-- Soal Dikerjakan --
Tuliskan kembali bagian teks tentang bisnis reptil di Palembang dari "Bagi sebagian orang, binatang" sampai dengan "ular sanca batik.", dan ganti "biawak" dengan "kadal".

07 Desember 2007

Menyulap Binatang Liar Jadi Rupiah

LIKU-LIKU BISNIS REPTILIA DI PALEMBANG

Bagi sebagian orang, binatang reptil mungkin menjijikkan, bahkan menakutkan. Namun, tidak demikian bagi Hasan Budiman, 65. Bagi bapak enam anak ini, reptil justru jadi sumber mata pencaharian. Sejak 34 tahun lalu, Hasan telah menekuni usaha reptilia. Dia menerima ular dan hewan reptilia lain, seperti biawak, labi-labi, kura-kura dan lainnya dari masyarakat untuk ditangkar, sebelum diambil kulitnya untuk dipasok ke sejumlah perusahaan di Medan, Jakarta, dan Sulawesi. Dia mengaku hanya membeli hewan tangkapan yang tidak dilindungi undang-undang (UU) Perlindungan Hewan.


Dua pegawai Hasan memeriksa ular sanca batik.


Awal ketertarikannya menekuni usaha ini karena sejak masih muda dia memang telah bekerja pada seorang pengusaha di bidang yang sama. Setelah sekitar 12 tahun mempelajari seluk beluk bisnis itu, maka pada 1973 dia memutuskan membuka usaha sendiri. ”Selama 12 tahun saya bekerja pada bos, selama itu pula saya belajar. Begitu ada kesempatan dan yakin, ya akhirnya saya buka usaha sendiri,” ungkap pemilik PD Budiman itu.

Pasokan hewan reptil untuk perusahaannya didapatkan dari berbagai agen yang tersebar di wilayah Sumatera Selatan. Bahkan, terkadang ada juga orang yang mengumpulkan hewan reptil dari Provinsi Bangka Belitung dan Bengkulu, yang menjual tangkapan mereka ke perusahaannya yang berlokasi di wilayah Pasar 16 Ilir Palembang. Hasan menerangkan, hewan reptilia yang dibelinya saat ini lebih didominasi ular dan biawak. Khusus untuk ular, hampir setiap hari pasokannya tidak pernah putus. Yang lebih banyak diperdagangkan adalah jenis sanca, khususnya sanca batik. Untuk perhitungan harga, biasanya ular-ular itu dihitung panjangnya dan dihargai berdasarkan kualitas kulit yang dimiliki. ”Pernah kita beli ular satu ekor seharga Rp100.000. Tapi, pernah juga kita beli satu ekor hanya Rp5.000 karena kulitnya sudah rusak,” ujarnya.

-- Data Tersedia --
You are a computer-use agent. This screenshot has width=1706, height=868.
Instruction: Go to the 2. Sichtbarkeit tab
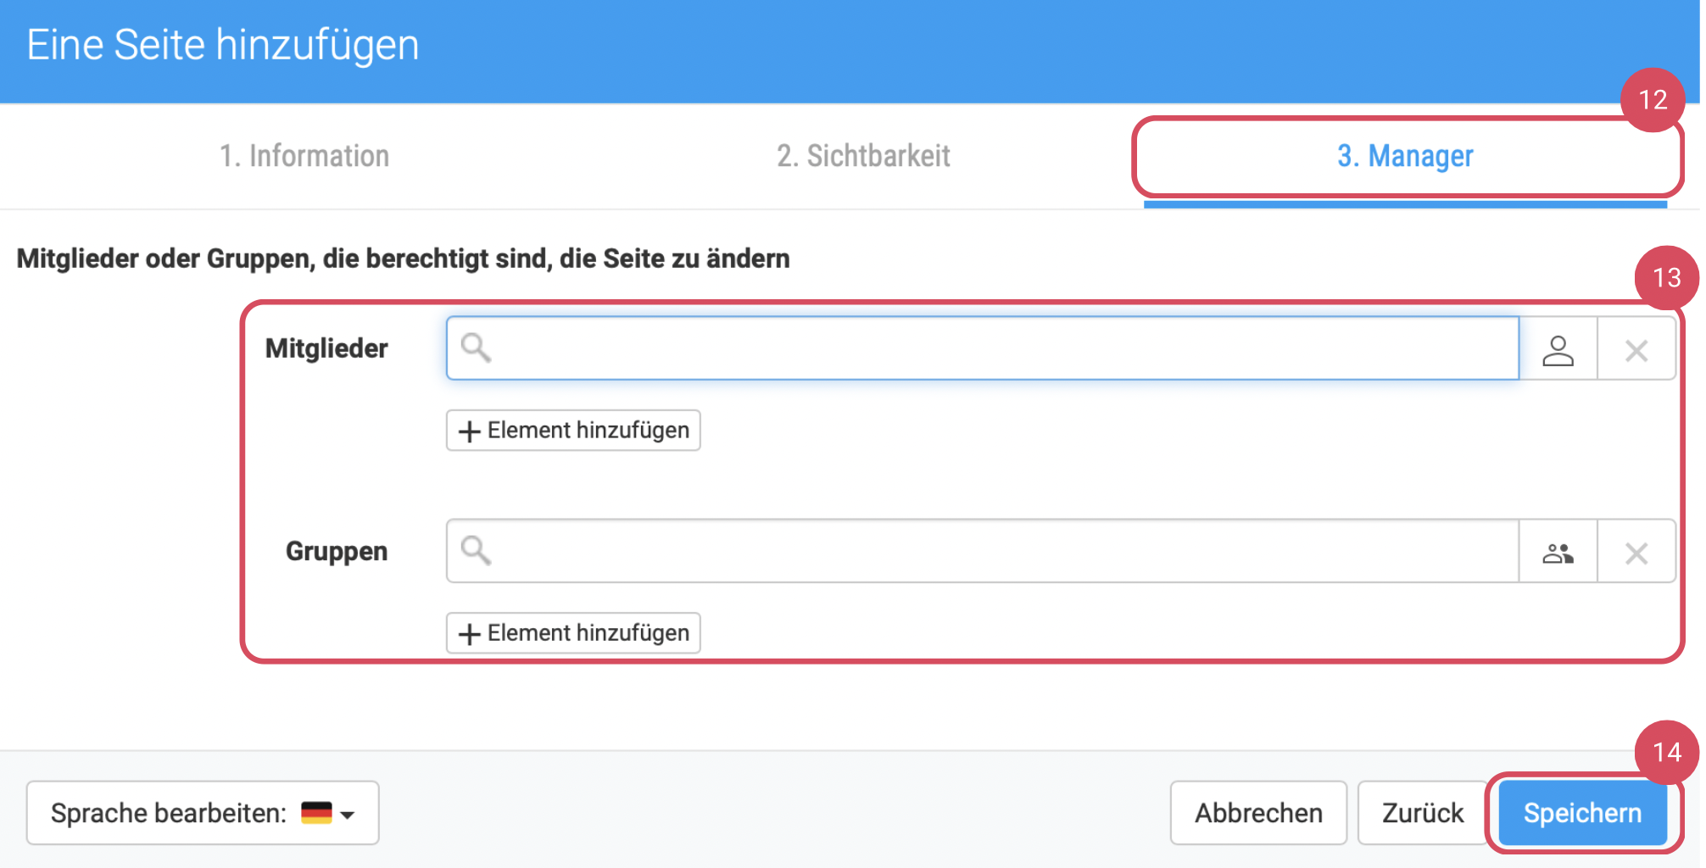862,156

-- Jawaban Lengkap --
Bagi sebagian orang, binatang reptil mungkin menjijikkan, bahkan menakutkan. Namun, tidak demikian bagi Hasan Budiman, 65. Bagi bapak enam anak ini, reptil justru jadi sumber mata pencaharian. Sejak 34 tahun lalu, Hasan telah menekuni usaha reptilia. Dia menerima ular dan hewan reptilia lain, seperti kadal, labi-labi, kura-kura dan lainnya dari masyarakat untuk ditangkar, sebelum diambil kulitnya untuk dipasok ke sejumlah perusahaan di Medan, Jakarta, dan Sulawesi. Dia mengaku hanya membeli hewan tangkapan yang tidak dilindungi undang-undang (UU) Perlindungan Hewan.


Dua pegawai Hasan memeriksa ular sanca batik.